Os senhores da morte e vida.

            
As palavras tem som. Uma sonoridade infalível de como a vida deveria funcionar. Toda ficção é um apelo ao descobrimento de si, dos outros, e da volta do relógio. O grande ponteiro vitoriano nunca desacelera suas setas em direção ao outro extremo, em que nosso dia acaba. Ele adentou a casa como se fosse dono dela, querendo dizer tudo que aconteceria. Deitaram, delicadamente, seus pensamentos sobre o papel. Exigiu retidão e respeito, numa terra sem deus. Queria que ela pudesse entender seus delírios. Ela tentou ajeitar tudo com a arte da psicologia. Disse que eram delírios, sinais de uma patologia que haveria de cessar. Ele silenciou-se como se soubesse do fim da história, como se o final da folha do seu papel, pudesse ser um exercício nefasto de destruição.
            
Ele, soluçando, recuperou suas palavras. Começou a descrever como fora raptado por todos os significados sobre os quais ele fugirá sua vida toda. Seus melhores autores, companheiros e amigos, não sabiam o que lhe dizer. Ele viu a sombra de um fantasma na parede, dizendo que no dia seguinte, ela haveria de morrer. Seus olhos e faces lembravam Saramago levantando-se sobre a cama da sua mulher, com a estimativa e o conhecimento que o mundo um dia iria acabar. Saramago me disse às palavras que eu esperava nunca ter que ouvir. Ele previu os contornos de uma retórica sobre nos dois.
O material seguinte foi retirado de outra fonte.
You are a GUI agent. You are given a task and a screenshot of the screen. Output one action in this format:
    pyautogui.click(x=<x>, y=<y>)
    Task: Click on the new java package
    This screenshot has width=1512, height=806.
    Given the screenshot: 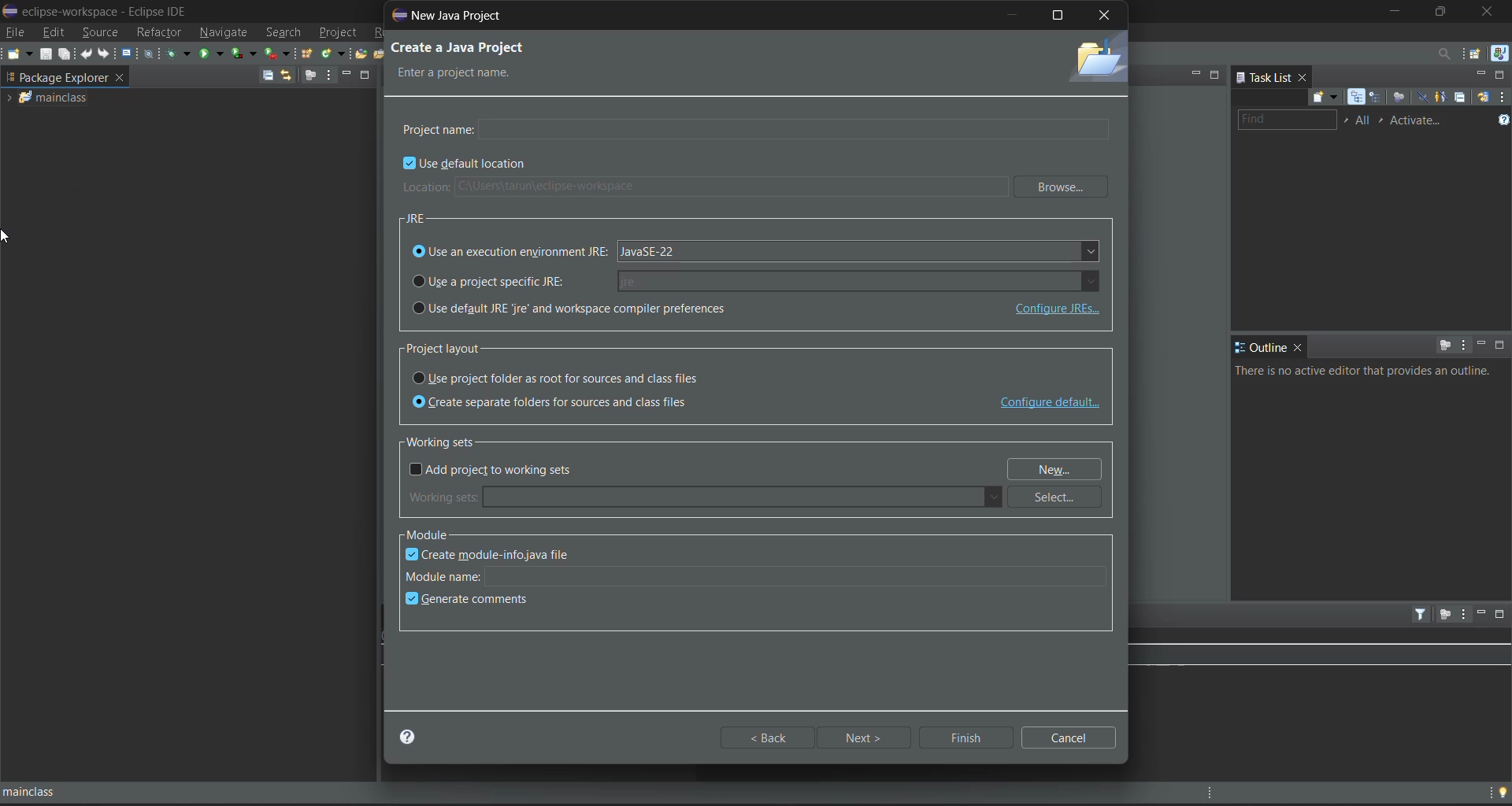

Disse do assalto que iria tirar sua vida e do subsequente destruição da minha sanidade. O velho português me disse que a história era um mecanismo que poderia ter acontecido de outra forma, se ao menos eu conseguisse escutar.
            
Ela, desavisada, não desejou escutar meu apelo. Saiu de casa, como se nada fosse acontecer. Sobreviveu seu último dia, sem saber da sua morte. Atravessou a rua e acenou aos mesmos mendigos, ela tinha um sorriso inabalável sobre o que significava seu nome. Foi, correndo, que ele gritou no meio da rua, enquanto eles atiravam ao alto. Os ladrões erraram os tiros, mas a polícia não teve o mesmo destino.

Em questões de segundos, Matilda morria. Sentindo-se desolado, ele voltou para a casa com o uísque na mão. Esperando o encontro final com Saramago. Respirando o ódio, daquele que não poderia mudar o destino. Contou, lentamente, os números dos segundos até a porta abrir. O homem que surgiu da porta vestia trajes fúnebres e trazia na sua mão um pergaminho. Leu, pausadamente, a lei daqueles que controlam a vida e a morte: Neste dia de verão, você lembrou-se da sua reencarnação, por isso quis dizer as palavras, com a sonoridade, mas o amor somente existe se conseguimos esquecer o que nos passou; Se soubermos o que nos aconteceu no passado, cada momento exato, a população estará exterminada em poucos séculos. Isto deve servir de lição, os escritores há muito tempo abusam das musas.


Neste momento, Saramago se levantou, colocou uma faca no peito daquele maldito Chinês. Finalmente, consegui dormir. Ela, do meu lado, me abraçava como se nada tivesse acontecido. Mal ela sabia que eu fui até as portas do inferno para recuperar sua sombra sobre a minha parede. Ela não sabia do esforço necessário para enganar os senhores da vida e morte. Ela respirava, no entanto, encarecidamente com o ritmo do relógio. Pude vislumbrar um momento de sanidade, antes de despertar deste sonho.